# It's Hard to Beat Simple



## cutworm (Oct 2, 2010)

Sometimes I see a fixture that's so simple it impresses me. Sometimes we get caught up in the next newest "got to have" gizmo. I love simple and effective tools. Here is a good example from a recent Woodsmith tip.
http://www.woodsmithtips.com/2012/09/20/cant-miss-router-table-fence/
I would like to see more of these ideas floating around.


----------



## DIYaholic (Jan 28, 2011)

The K.I.S.S. method. *K*eep *I*t *S*imple *S*tupid!!!

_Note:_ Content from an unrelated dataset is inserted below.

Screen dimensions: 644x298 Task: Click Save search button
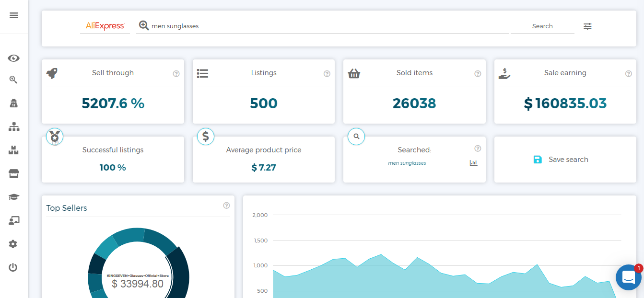[561, 160]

I saw the same "tip" yesterday and liked the simplicity.


----------



## Cosmicsniper (Oct 2, 2009)

If my wife knew that I could do everything I need with JUST that "fence," well…that'd take all the fun out of it for me!


----------



## Tootles (Jul 21, 2011)

Interesting. I have just done something similar on a very simple router table except that to make the notch for the router bit, I simply turned on the router with a straight cutter and wiggled the fence from the back to the front of the table. That gave me a notch that is just a little wider than my bit. It works great.


----------



## WoodWorkWarrior (Sep 21, 2012)

Simple is awesome. Often I have to do stuff like this simply because I don't have all the neat gadgets, just have to make due with what I have in the shop. This is a great tip I'll have to remember.


----------



## cutworm (Oct 2, 2010)

Lots of time when I see a good tip, technique, jig, etc I print it to a pdf file and save it to a folder in my pc. I'm getting quite a collection. I have gotten a lot of good ideas from LJ's, Woodsmith, Wood Magazine, and WWGOA to name a few. Had a guy put me on a $40 spray gun that works like the expensive ones. Great stuff here. 
I've got less in my shop than some have in a tablesaw. It's not the best but neither am I….

Jason,
You can glue a piece of formica to the outfeed section of that fence and use your router with a straight bit as an edge jointer. I tried it and it works but takes a little practice. You have to keep the board tight against the outfeed fence as it goes through the router.


----------



## Loren (May 30, 2008)

This sort of thing is one reason I've never bought any kind
of fence for a router table. I did make one out of MDF some
years ago however and still use it. It has sliding faces and
a dust port on the back. Sometimes I just make a single
piece sliding face and cut a hole for the bit in order to take
advantage of the dust collection. I also put a t-track on the 
top to mount hold-downs on. There's an old article by
Gray Rogowski about a bargain router table build and that's
where I found the fence design.


----------